The debut self-titled effort from Bay-Area metal/hardcore troupe, Mohicans (not to be confused with the instrumental post-rock band MOHICAN, who put out their own self-titled LP this year as well), is a prime example of one of modern metal’s deep-seated issues: lack of risk taking.
If you’ve followed the metallic hardcore genre, or the crustier, heavier side of sludge, then you’ve heard this before. Every band from Trap Them to Baptists have tread the ground Mohicans strides, but with far more depth and personality. On their self-titled EP, the San Francisco band showcases the requisite aggression and chaotic tonality one would expect from a metallic hardcore outfit, but with little in terms of conceptual originality or unique execution. That’s not to say Mohicans don’t show promise, as this is by no means a bad or poorly-performed record, but that only serves to make it all the more disappointing.
Mohicans’ biggest blunder is their adherence to a sound and style we know well, and one that has been done to death. In order to stand out amongst the throngs of try-hards, die-hards, and cookie cutters, you have to do something dangerous, take risks; instead, Mohicans imitate and replicate. Unfortunately for them, metallic hardcore is no longer the underground darling genre is once was, meaning simply delivering music in that style longer makes your band a hit a priori. Some may argue that the band’s adherence to mid-paced tempos, and integration of bluesy sludge riffs offsets the perceived cookie cutter nature of the record. But it’s been done before. One need only take a quick stroll through Southern Lords roster of signees to find a host of others employ these very same tactics. On their bandcamp page, Mohicans name-drops acts like Queens of the Stone Age, Kyuss, Black Flag, and Mastodon as stylistic influences. It’s true. They also tout their G-Standard tuning, which is certainly heavy, but if you’re not using that tuning or those influences in an interesting way, then what’s the point?
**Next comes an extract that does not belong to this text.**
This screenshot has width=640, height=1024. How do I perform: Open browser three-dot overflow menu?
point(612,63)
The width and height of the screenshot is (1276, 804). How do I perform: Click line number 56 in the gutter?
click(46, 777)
That’s not to say this record is terrible. In fact, it’s pretty decent. Vocally, while de rigueur for the genre, the vocal delivery is standout; the bluesy riffs, despite sounding lifted from Kyuss b-sides, do at least remind you you’re listening to a slightly different band than any of the other Cursed ripoffs shambling around, and there’s clear proficiency in everything from the guitar work to drum fills. While no single point on any of the six tracks stands out, the album is at least worthy of a few listens. The 15-minute runtime doesn’t hurt this point, and makes it easier to go back to when you need a quick spurt of easily digestible anger. By that description, Mohicans should be at least worthwhile enough to warrant a less-critical review, right? The problem, however, is that Mohicans — both the album and the band themselves — signifies a major problem with modern metal music: as a fanbase, and as a genre, we’ve all become a little too okay with, well, “just okay.” If it’s angry, sounds cool, and is well-performed, it should get a good rating, right? Personally, I don’t think so.
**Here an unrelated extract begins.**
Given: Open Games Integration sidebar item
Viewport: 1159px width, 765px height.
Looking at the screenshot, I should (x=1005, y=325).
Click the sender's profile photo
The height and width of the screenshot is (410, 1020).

Extreme music was once a risk in and of itself. The danger surrounding the music was fresh and new, and few bands sounded quite like each other. But then the internet came around, and not only defanged the scene by making it accessible (in a commercial sense), but also spawned droves of young bands imitating their idols, attempting to capture the same emotions and sounds rather than trying something new. Extreme music is no longer risky, nor all that fresh, to be frank. It’s on the bands to push themselves, and the entire scene, forward. While it may not be fair to pin all of these issues on Mohicans or their self titled release altogether, the ho-hum result is a symptom of a larger, and immediate issue that metal needs to overcome. It’s especially frustrating in this case, when a band has promise, yet opts instead to fit in well-worn boundaries.
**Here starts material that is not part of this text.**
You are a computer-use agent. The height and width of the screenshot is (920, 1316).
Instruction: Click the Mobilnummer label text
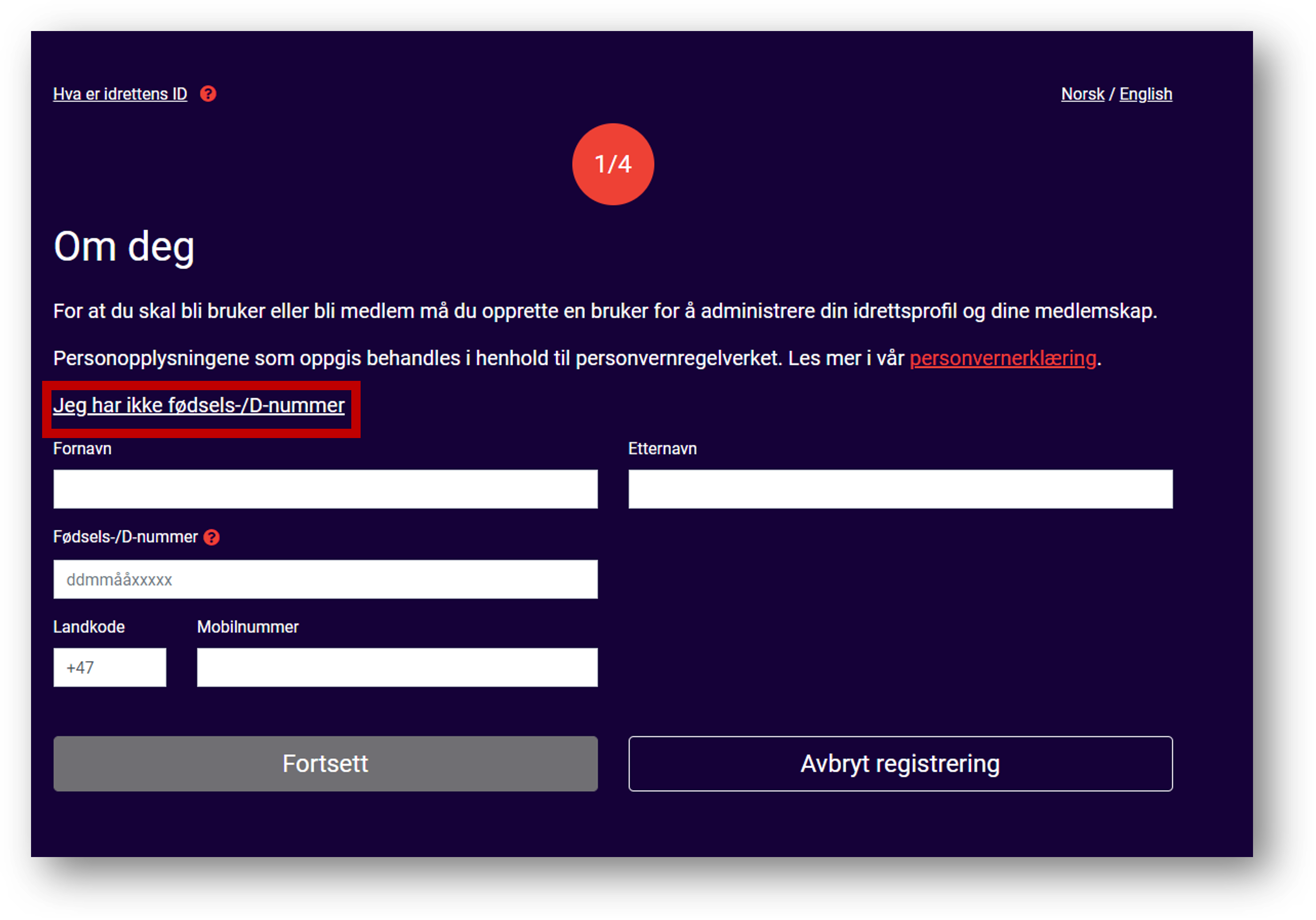[247, 626]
Funnily enough, the aforementioned post-rock/metal band, MOHICAN, are far more interesting and original, but that’s a discussion for another review. By all means, Mohicans’ self titled record is a fine effort. It’s listenable, no-frills, and will likely serve as above-par filler for crust/sludge/hardcore diehards. But Mohicans have chops and energy, and one can’t help but feel this is, on some level, wasted potential. Do we really need another album like this?